Babèlllykós

O tempo, o rumo e a prosa

Julho 22, 2006 · Deixe um comentário

Você achou que estava tudo certo, nos conformes, em cima da pinta, mas não. Agora mudou tudo. Sempre muda. Sempre mudo: sem palavras (nem sagradas, nem proféticas, nem mundanas). Calado. E só. Liga pra ela e diz que agora não dá mais, que os tempos são outros, que pedra que não rola cria limo, que o sol isso que o tempo aquilo: fale grego, filosofe etimo(i)logicamente; talvez assim vocês se encontrem, comunguem, sintam-se, enfim, capazes de trocar uma idéia, uma experiência e, quiçá, salivas. Conte a ela que sentiu-se mais velho inda ontem. Mas não conte (esconda) que rejuvenesceu ao ouvir da balzaca um “é uma criança ainda” quando – sabe-se-lá-por-quê – deram pra falar de idades entre uma birita e outra.

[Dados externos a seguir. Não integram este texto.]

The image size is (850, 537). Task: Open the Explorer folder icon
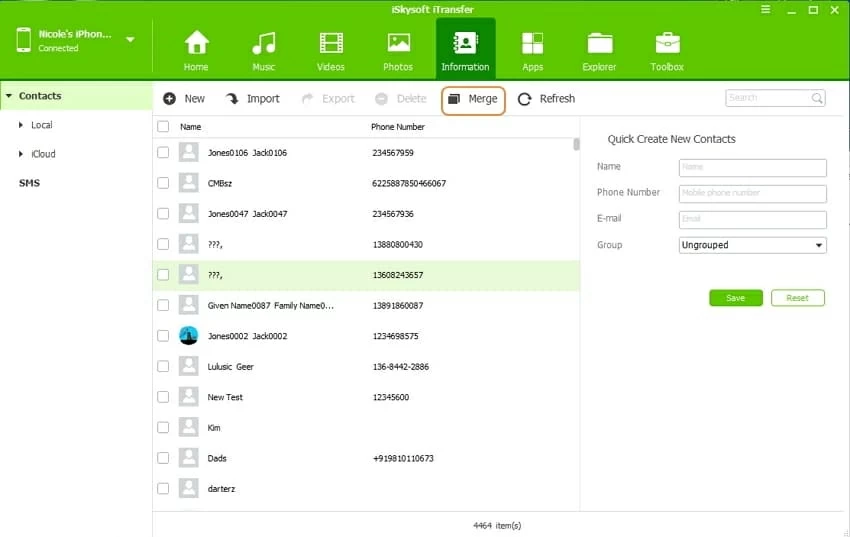[600, 44]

Mude de assunto, jogue conversa fora, porque conversa também vence, em prosa, em verso e na lousa que um dia chamou-se “quadro-negro, a seu dispor”. Mude, mude, mude o rumo desse conversê, porque tá preta a coisa e o que você achou que estava perto, retilíneo, uniforme, no outro extremo da ponte, agora está longe, longe, longe: ponto no infinito.